Alguns estudos ao longo da costa brasileira apresentaram o mesmo padrão de identificação com a maioria de registros de encalhes para machos. Os autores sugerem tal fato a uma possível segregação entre sexos e idade (maturação sexual) (López et. al., 2002; Spinelli et. al., 2002; Silva e Siqueira, 2003; Medeiros, 2006). Segundo Rosso-Londoño (2010), o maior número de encalhes de indivíduos adultos pode estar relacionado com o transporte das carcaças, já que quanto maior o indivíduo mais resistente à decomposição e tem mais possibilidade de alcançar à costa. Outra possibilidade é o cuidado parental que já foi descrito para o boto cinza (Rautenberg e Monteiro-Filho, 2008), o que indica que os filhotes estão constantemente resguardados pelos adultos, diminuindo o risco de filhotes e jovens apresentarem interações com embarcações de turismo ou pesca, colocando em risco a sua sobrevivência.

A média de comprimentos para indivíduos adultos de Sotalia guianensis é de 170 cm (Da Silva e Best, 1996). O presente estudo apresentou valor um pouco menor (165 cm), o que pode ser explicado pela existência de variações geográficas para as espécies ao longo de sua distribuição no litoral brasileiro (Da Silva e Best, 1996).

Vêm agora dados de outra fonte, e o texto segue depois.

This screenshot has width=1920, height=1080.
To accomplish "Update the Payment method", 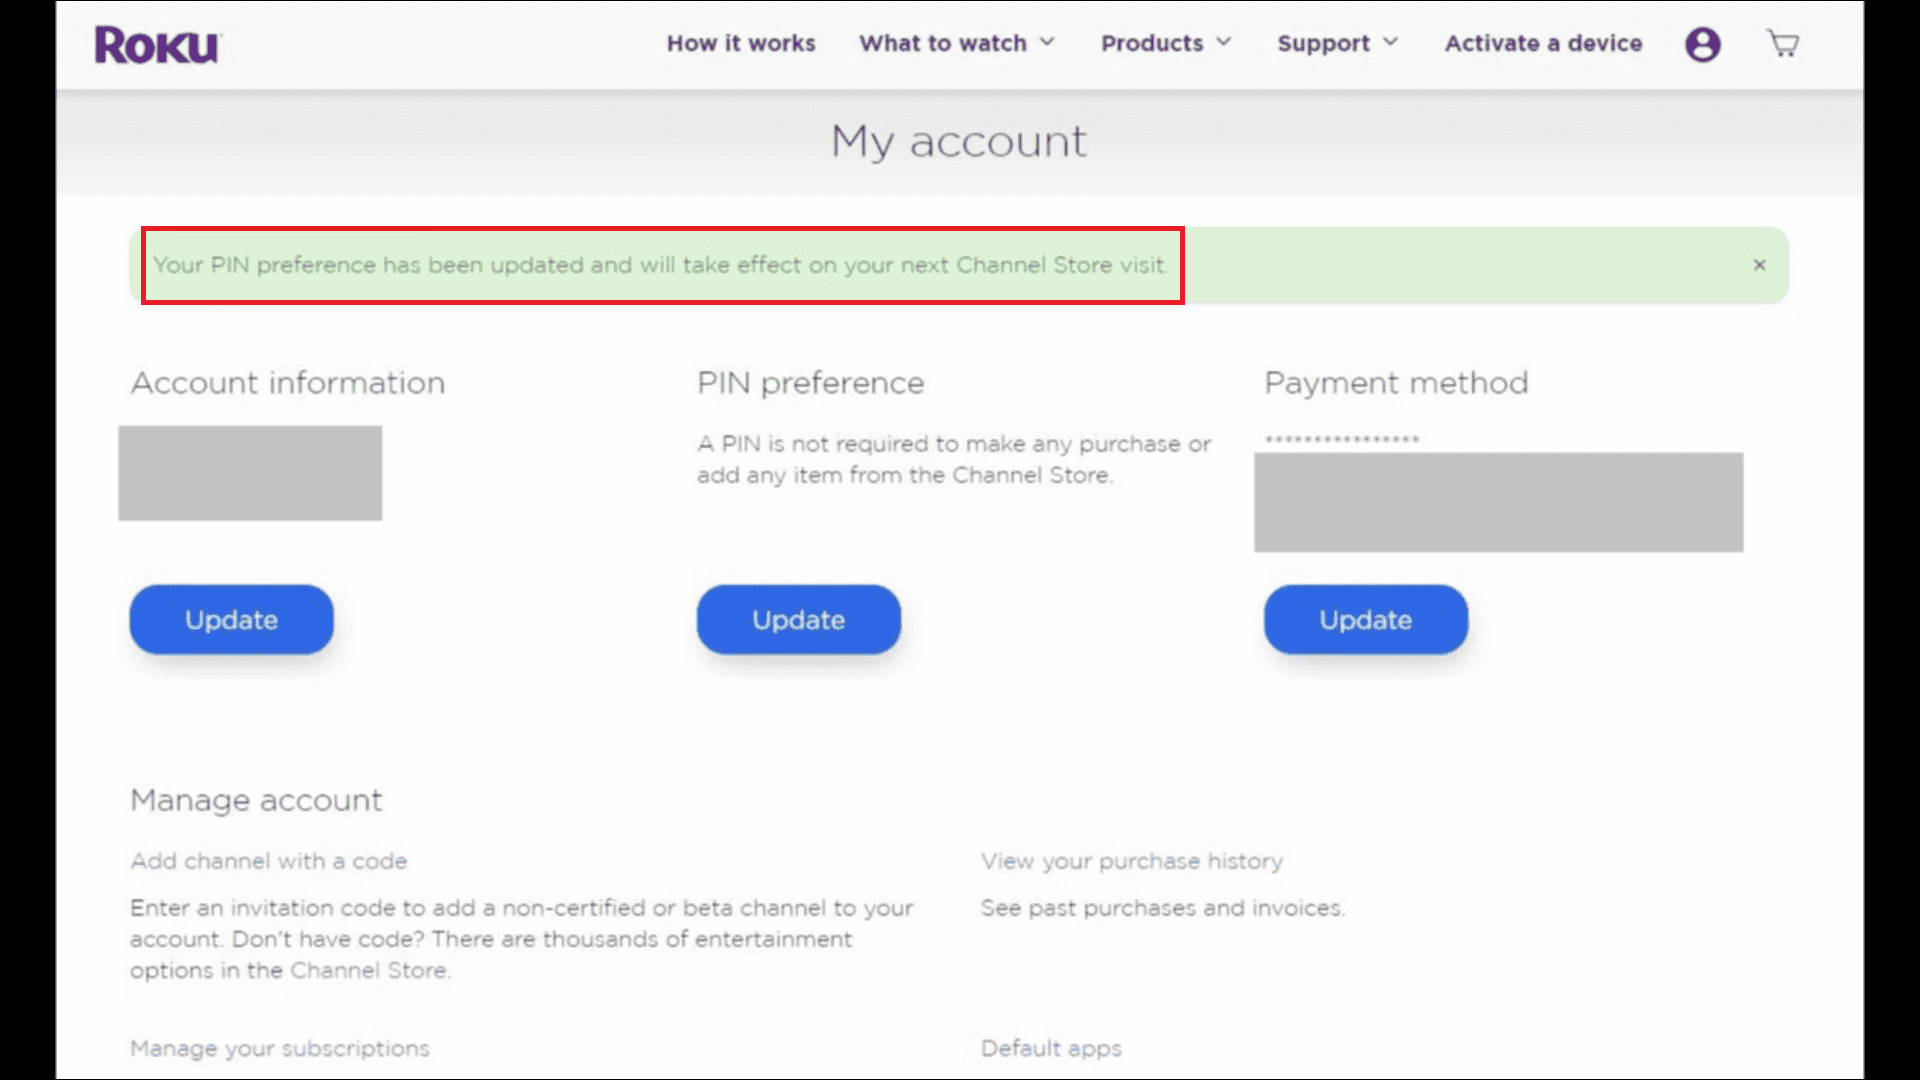I will (x=1365, y=619).
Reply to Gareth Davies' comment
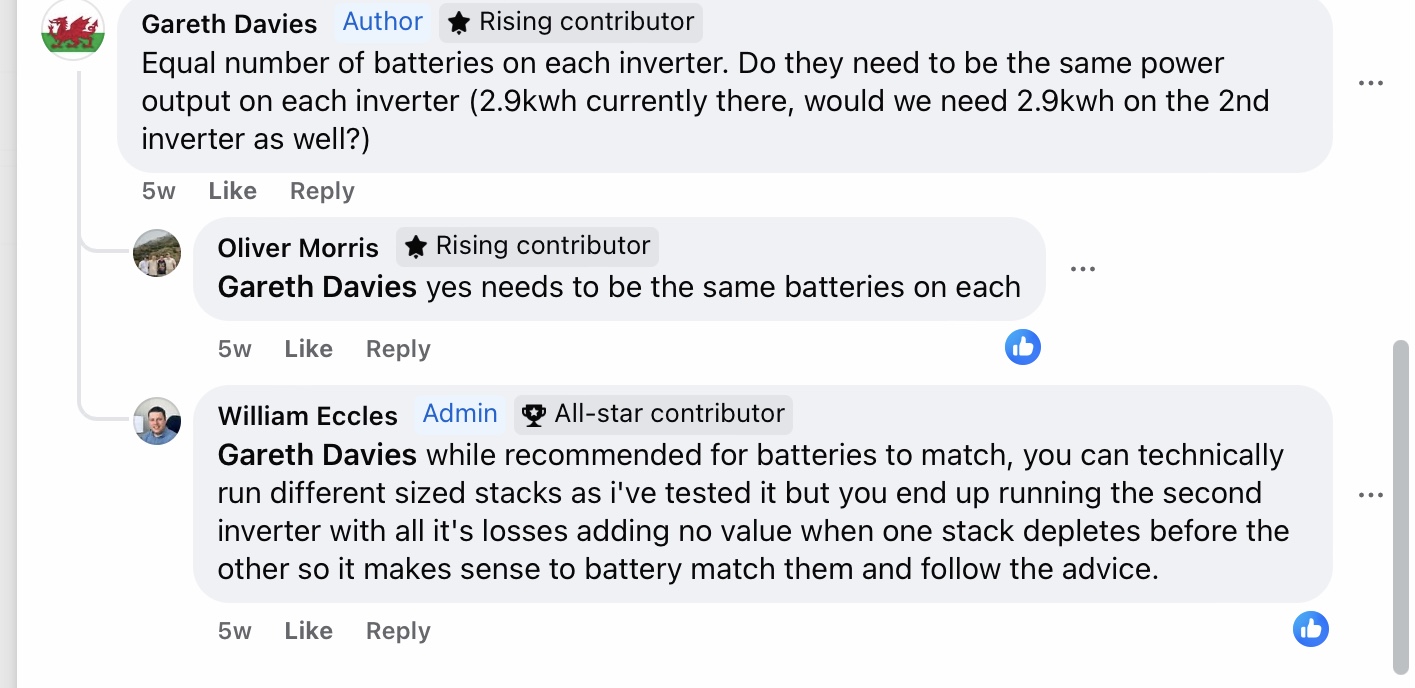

Quando comparados os registros de encalhes de pequenos cetáceos ao longo dos meses coletados, os dados apresentaram uma relação significativa com p < 0,05. O que pode estar relacionado aos pequenos picos de encalhes dos meses próximos ao verão (Figura 2), onde há uma intensificação na atividade pesqueira da região devido ao turismo (Gárcia-Prado e Freitas, 2008).

Figura 02: Número de encalhes por mês com as diferentes espécies registradas.

Cox et al. (1998) e López et al. (2002) afirmaram em seus estudos ter um aumento de encalhes registrados em específicos períodos do ano relacionado às condições climáticas. E evidenciam o período do verão onde a atividade recreativa na linha costeira é mais intensa. Estudos realizados ao longo do litoral brasileiro apresentaram o mesmo padrão. Dapper (2002) mostra que a primavera e o verão são as estações que apresentam os maiores índices de capturas acidentais por unidade de esforço, além de um elevado número absoluto. Ferreira (2005) ao estudar os encalhes observou que as maiores taxas ocorreram nos meses de novembro, dezembro e janeiro. Menezes (2005) apresentou resultados semelhantes com o verão apresentando maior índice de encalhes seguido pela primavera.

Dos 29 espécimes encontrados encalhados, oito possuíam marcas de redes, ferimentos ou cortes, seis não puderam ser avaliados devido ao grau avançado de decomposição e 15 não apresentavam marcas visíveis (Figura 03).